▸ TASK DIRECTIONS: Pick out every line in the material below that contains the string "what" and copy each one. Case counts when matching.

▸ ROWS:
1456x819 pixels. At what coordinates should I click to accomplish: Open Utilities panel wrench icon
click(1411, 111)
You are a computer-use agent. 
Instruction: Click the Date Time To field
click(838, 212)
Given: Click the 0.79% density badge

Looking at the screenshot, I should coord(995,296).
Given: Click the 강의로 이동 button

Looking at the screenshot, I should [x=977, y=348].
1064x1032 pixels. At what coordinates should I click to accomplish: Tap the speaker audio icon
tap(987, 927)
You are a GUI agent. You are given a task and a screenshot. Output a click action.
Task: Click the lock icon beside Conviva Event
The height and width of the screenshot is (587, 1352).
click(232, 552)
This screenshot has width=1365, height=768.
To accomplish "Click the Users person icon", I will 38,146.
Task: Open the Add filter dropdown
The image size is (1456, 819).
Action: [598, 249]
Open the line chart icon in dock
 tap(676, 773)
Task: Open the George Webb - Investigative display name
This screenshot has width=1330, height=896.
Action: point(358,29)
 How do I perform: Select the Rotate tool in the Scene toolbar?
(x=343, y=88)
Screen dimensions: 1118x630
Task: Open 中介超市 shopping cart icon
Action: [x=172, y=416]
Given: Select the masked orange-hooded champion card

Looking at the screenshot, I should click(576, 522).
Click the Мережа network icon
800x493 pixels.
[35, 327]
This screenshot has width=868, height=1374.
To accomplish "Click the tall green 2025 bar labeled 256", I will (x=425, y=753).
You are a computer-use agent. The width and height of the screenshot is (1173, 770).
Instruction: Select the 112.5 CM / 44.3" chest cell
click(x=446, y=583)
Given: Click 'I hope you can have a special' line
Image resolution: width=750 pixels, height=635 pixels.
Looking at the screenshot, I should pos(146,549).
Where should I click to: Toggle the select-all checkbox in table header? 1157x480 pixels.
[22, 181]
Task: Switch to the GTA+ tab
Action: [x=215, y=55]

▸ COMPLETED EXERCISE:
1456x819 pixels. At what coordinates should I click to accomplish: Open Utilities panel wrench icon
1064x1032 pixels. At what coordinates should I click to accomplish: Tap the speaker audio icon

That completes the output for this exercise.